In 6,553 middle-aged adults from South Africa, Kenya, Ghana, and Burkina Faso followed for 5–6 years (33,481 person-years), type 2 diabetes incidence was 14.6 per 1000 person-years, highest in South Africa and lowest in west Africa. Male sex, higher baseline glucose, family history, unemployment, hypertension, BMI, and waist circumference increased risk, while adequate physical activity lowered risk.
Impact: Provides robust, region-specific incidence and risk factor data to guide prevention policies and targeted interventions in sub-Saharan Africa.
Clinical Implications: Supports prioritizing screening and management of prediabetes, hypertension, and obesity, with promotion of physical activity and social determinants (e.g., employment) as intervention targets.
Key Findings
- Overall T2D incidence was 14.6 per 1000 person-years, highest in South Africa (21.8) and lowest in west Africa (5.5).
- Risk increased with higher baseline glucose, male sex, family history, unemployment, hypertension, BMI, and waist circumference.
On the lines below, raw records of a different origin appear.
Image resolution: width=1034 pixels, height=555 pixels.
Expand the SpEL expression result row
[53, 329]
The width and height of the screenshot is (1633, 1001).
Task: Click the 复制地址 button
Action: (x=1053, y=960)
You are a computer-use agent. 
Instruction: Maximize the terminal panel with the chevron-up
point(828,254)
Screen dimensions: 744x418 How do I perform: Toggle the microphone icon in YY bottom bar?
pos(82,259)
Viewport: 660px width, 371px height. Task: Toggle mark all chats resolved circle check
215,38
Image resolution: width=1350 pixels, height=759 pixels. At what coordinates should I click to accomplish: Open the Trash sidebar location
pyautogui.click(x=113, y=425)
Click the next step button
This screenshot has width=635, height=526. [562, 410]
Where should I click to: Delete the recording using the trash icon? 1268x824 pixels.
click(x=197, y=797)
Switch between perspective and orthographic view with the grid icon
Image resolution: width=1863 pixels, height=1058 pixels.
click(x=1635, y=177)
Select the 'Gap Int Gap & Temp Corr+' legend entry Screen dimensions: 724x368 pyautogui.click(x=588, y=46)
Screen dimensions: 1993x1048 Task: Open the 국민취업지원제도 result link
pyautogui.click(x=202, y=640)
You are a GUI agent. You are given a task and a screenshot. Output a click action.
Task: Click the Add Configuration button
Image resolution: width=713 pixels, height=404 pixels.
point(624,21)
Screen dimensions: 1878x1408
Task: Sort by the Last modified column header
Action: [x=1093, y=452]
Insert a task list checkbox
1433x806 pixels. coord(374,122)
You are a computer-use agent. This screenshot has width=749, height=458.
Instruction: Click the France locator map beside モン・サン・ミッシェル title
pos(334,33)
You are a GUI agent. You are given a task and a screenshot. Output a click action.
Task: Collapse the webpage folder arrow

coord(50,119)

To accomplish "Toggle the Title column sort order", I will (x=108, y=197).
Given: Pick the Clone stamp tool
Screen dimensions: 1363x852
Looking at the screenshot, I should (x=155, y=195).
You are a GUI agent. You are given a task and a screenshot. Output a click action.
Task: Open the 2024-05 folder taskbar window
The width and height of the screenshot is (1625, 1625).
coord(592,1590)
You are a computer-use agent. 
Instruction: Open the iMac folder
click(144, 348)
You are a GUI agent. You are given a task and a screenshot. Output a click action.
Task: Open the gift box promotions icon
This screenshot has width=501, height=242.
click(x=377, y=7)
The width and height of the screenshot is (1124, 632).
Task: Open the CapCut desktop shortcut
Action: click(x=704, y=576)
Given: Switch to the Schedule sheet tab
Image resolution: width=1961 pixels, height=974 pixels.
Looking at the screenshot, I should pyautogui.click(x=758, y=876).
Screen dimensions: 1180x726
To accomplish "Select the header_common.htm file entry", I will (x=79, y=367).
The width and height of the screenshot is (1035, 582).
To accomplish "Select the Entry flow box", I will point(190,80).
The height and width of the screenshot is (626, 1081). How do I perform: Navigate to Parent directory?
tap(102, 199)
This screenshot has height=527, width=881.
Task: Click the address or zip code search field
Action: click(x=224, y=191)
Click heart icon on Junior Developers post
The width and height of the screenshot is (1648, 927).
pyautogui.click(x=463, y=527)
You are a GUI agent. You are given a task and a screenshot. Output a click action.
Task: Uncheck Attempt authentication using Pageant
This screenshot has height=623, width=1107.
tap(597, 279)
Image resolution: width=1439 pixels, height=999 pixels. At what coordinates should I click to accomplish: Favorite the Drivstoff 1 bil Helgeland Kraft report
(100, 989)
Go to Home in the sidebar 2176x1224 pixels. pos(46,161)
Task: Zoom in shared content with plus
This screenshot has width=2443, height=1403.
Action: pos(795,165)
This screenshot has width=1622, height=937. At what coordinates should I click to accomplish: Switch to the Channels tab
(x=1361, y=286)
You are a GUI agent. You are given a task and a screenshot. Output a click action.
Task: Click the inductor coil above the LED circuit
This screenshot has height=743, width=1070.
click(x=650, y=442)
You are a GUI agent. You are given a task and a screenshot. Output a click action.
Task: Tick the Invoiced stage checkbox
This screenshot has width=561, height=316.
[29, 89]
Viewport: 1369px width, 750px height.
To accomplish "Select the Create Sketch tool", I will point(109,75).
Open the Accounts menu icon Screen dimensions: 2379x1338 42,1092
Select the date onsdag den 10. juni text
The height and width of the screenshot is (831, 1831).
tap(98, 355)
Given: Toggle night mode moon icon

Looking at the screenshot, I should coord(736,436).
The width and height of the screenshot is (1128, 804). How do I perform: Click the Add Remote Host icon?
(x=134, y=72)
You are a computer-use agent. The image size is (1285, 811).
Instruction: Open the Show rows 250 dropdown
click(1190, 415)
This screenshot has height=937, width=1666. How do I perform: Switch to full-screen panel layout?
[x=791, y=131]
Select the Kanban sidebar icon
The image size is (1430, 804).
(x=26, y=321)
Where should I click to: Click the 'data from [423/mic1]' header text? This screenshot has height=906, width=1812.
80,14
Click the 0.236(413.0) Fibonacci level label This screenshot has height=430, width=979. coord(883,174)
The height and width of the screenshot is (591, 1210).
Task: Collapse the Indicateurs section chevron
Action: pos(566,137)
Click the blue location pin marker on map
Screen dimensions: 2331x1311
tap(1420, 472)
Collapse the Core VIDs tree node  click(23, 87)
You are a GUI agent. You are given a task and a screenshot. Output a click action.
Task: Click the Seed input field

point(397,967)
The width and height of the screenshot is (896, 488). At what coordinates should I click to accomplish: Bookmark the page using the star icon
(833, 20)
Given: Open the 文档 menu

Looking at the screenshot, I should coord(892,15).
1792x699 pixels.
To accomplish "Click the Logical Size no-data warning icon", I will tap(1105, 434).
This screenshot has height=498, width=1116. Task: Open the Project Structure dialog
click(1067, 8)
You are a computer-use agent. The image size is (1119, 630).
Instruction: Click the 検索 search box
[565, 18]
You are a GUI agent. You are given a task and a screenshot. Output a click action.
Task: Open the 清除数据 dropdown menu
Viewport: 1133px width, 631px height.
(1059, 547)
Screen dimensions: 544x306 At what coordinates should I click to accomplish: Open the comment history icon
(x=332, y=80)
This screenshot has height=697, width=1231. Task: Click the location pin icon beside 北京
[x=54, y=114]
- Adequate baseline physical activity was associated with lower incident T2D risk (adjusted OR ~0.87).
Methodological Strengths
- Prospective longitudinal design across four countries with standardized measurements
- Two-stage individual participant data meta-analysis to identify robust baseline predictors
Limitations
- Restricted to middle-aged adults (40–60 years), limiting generalizability to other age groups
- Potential heterogeneity in healthcare access and unmeasured confounding across sites
Future Directions: Extend to broader age ranges, evaluate targeted preventive programs, and integrate genetic and environmental data to refine risk stratification.
BACKGROUND: The incidence of type 2 diabetes in sub-Saharan Africa is expected to increase, but few longitudinal studies have characterised its risk factors. This study aimed to determine the incidence of type 2 diabetes over 33 481 person-years and identify its principal risk factors in middle-aged adults (ie, those aged 40-60 years) from four sub-Saharan African countries. METHODS: Longitudinal data were available from 6553 participants aged 40-60 years at baseline from study centres in South Africa, Kenya, Ghana, and Burkina Faso. Sociodemographic, behavioural, clinical, and biochemical data were collected at baseline and after an interval of 5-6 years. The prevalence of type 2 diabetes was determined at each timepoint and diabetes incidence was calculated. A two-stage individual participant data meta-analysis was used to identify baseline risk factors for incident diabetes. FINDINGS: The overall incidence of type 2 diabetes was 14·6 (95% CI 13·4-16·0) cases per 1000 person-years. The incidence was highest in South Africa with 21·8 (19·5-24·4) cases per 1000 person-years, and lowest in west Africa with 5·5 (4·4-6·9) cases per 1000 person-years. Baseline glucose (adjusted odds ratio 1·37; 95% CI 1·16-1·42), being male (1·32; 1·12-1·54), family history of type 2 diabetes (1·22; 1·01-1·46), unemployment (1·19; 1·03-1·37), hypertension (1·21; 1·01-1·45), BMI (1·03; 1·02-1·04), and waist circumference (1·02; 1·01-1·03), were associated with a higher risk of incident type 2 diabetes, while adequate baseline physical activity (0·87; 0·76-1·00) was associated with lower risk. INTERPRETATION: The high incidence of type 2 diabetes in this middle-aged sub-Saharan Africa population is influenced by several modifiable risk factors that should inform interventions to mitigate the disease burden. FUNDING: National Institutes of Health, Department of Science and Innovation (South Africa), and the South African Medical Research Council.